- _WHAT TO DO_
In your reply, restate all of the records below word for word.

(Saved entries)
• • • • • • •

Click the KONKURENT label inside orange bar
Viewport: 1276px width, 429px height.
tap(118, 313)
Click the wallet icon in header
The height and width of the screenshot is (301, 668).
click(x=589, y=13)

• • • • • • •

- _EXERCISE RESULT_
Click the KONKURENT label inside orange bar
Viewport: 1276px width, 429px height.
tap(118, 313)
Click the wallet icon in header
The height and width of the screenshot is (301, 668).
click(x=589, y=13)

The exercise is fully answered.